Document extract -
= = = = = = =

Source: python-popcon
Version: 1.3
Severity: serious
Tags: patch
X-Debbugs-Cc: [email protected]
Hi,
Since (at least) 07-Aug-2016 14:04, the all-popcon-results.txt.gz file
contains an invalid line:
Package: libfyba0-dbg 0 2 0 0
--> Package: libf erdp-ommon 0 0 0 1
Package: libg++2.8.1.3-dbg 0 0 0 1
That's (currently) line 54869. The "space" on the second line is actually
a 0xa0 character. This is making the package unusable.
$ python3
Python 3.5.2+ (default, Aug 5 2016, 08:07:14)
[GCC 6.1.1 20160724] on linux
Type "help", "copyright", "credits" or "license" for more information.
>>> import popcon
>>> popcon.package("foo")
Traceback (most recent call last):
File "<stdin>", line 1, in <module>
File "/usr/lib/python3/dist-packages/popcon.py", line 145, in package
raw = package_raw(*packages)
File "/usr/lib/python3/dist-packages/popcon.py", line 189, in package_raw
data = _fetch()
File "/usr/lib/python3/dist-packages/popcon.py", line 108, in _fetch
txt = _decompress(txt)
File "/usr/lib/python3/dist-packages/popcon.py", line 134, in _decompress
data = data.decode()
UnicodeDecodeError: 'utf-8' codec can't decode byte 0xa0 in position 3574857:
invalid start byte
You can see this happening here:
https://jenkins.debian.net/view/reproducible/view/problems/job/reproducible_html_notes/
Patch attached. NB. the comment in the lookup section.
Regards,
--
,''`.
: :' : Chris Lamb
`. `'` [email protected] / chris-lamb.co.uk
`-
diff --git a/src/popcon.py b/src/popcon.py
index 4f089f0..670c514 100644
--- a/src/popcon.py
+++ b/src/popcon.py
@@ -115,7 +115,7 @@ def _parse(results):
results = results.splitlines()
for line in results:
elems = line.split()
- if elems[0] != "Package:":
+ if elems[0] != b"Package:":
continue
ans[elems[1]] = Package(*(int(i) for i in elems[2:]))

= = = = = = =

Dataset content -

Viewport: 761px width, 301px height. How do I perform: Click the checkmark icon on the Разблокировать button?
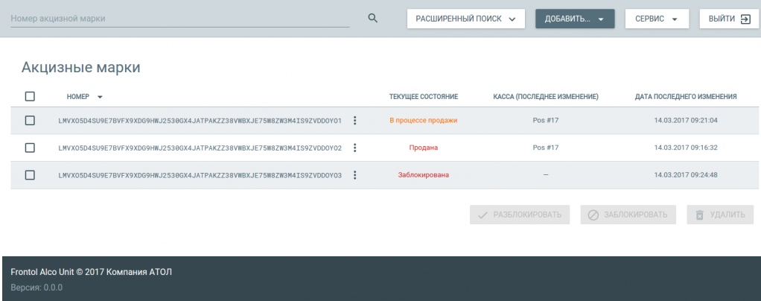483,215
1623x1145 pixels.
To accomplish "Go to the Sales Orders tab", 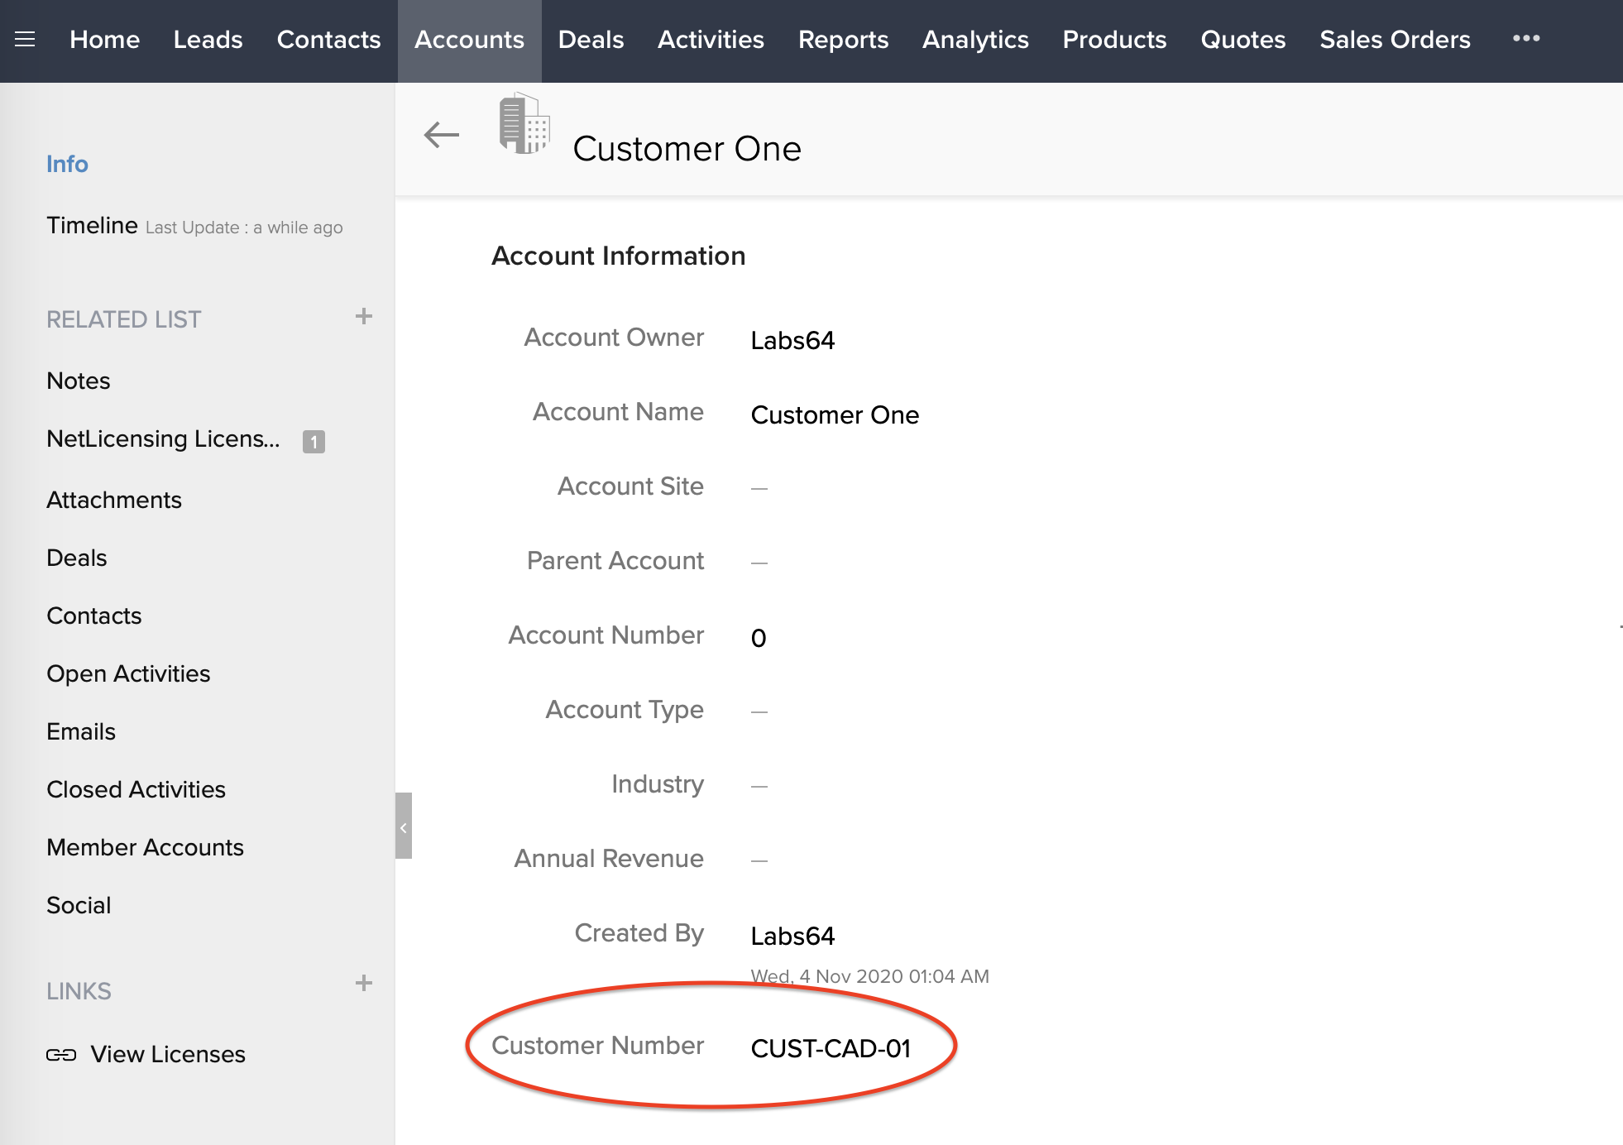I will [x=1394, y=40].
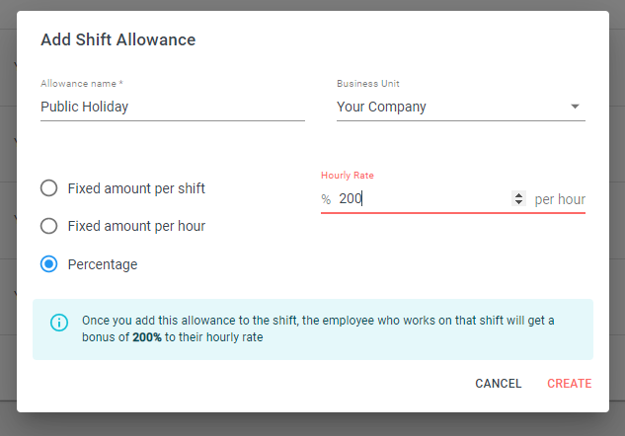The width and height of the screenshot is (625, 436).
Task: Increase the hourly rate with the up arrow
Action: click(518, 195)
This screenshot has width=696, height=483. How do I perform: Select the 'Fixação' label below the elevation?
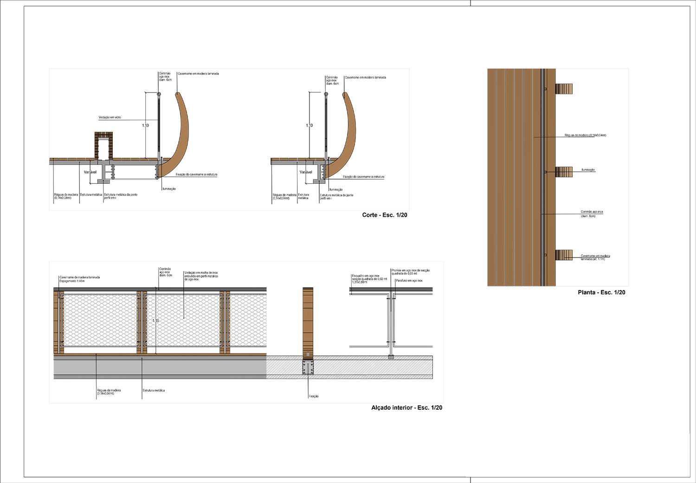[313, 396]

= = = = = = =

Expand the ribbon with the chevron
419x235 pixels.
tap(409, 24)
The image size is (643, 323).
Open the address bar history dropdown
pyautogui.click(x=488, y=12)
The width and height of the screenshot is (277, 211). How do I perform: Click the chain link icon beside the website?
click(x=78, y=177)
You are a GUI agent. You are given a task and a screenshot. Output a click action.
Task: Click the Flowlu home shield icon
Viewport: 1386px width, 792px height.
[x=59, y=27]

= = = = = = =

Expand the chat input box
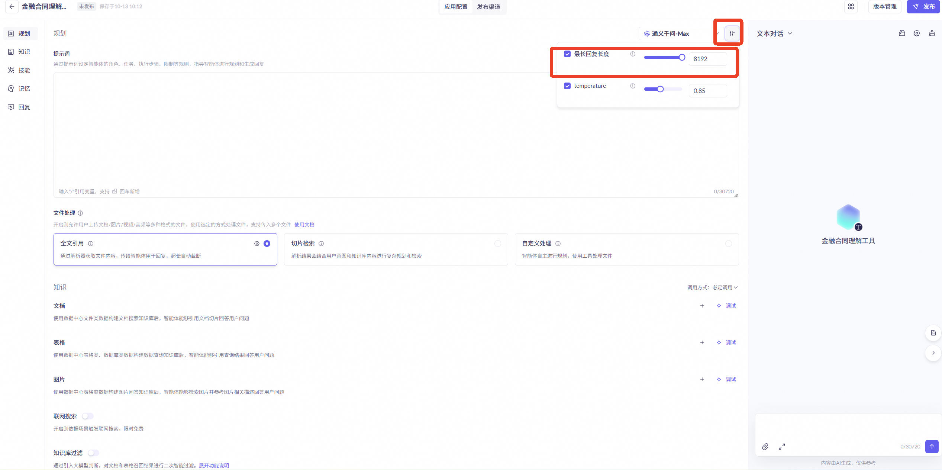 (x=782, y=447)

= = = = = = =

Task 1 - From the python-popcon bug report, write out the passage starting with "[GCC 6.1.1 20160724]" and going on through "txt = _decompress(txt)".
Task 2 - According to the python-popcon bug report, which file has contained an invalid line since at least 07-Aug-2016 14:04?

Task solution 1 -
[GCC 6.1.1 20160724] on linux
Type "help", "copyright", "credits" or "license" for more information.
>>> import popcon
>>> popcon.package("foo")
Traceback (most recent call last):
File "<stdin>", line 1, in <module>
File "/usr/lib/python3/dist-packages/popcon.py", line 145, in package
raw = package_raw(*packages)
File "/usr/lib/python3/dist-packages/popcon.py", line 189, in package_raw
data = _fetch()
File "/usr/lib/python3/dist-packages/popcon.py", line 108, in _fetch
txt = _decompress(txt)

Task solution 2 - all-popcon-results.txt.gz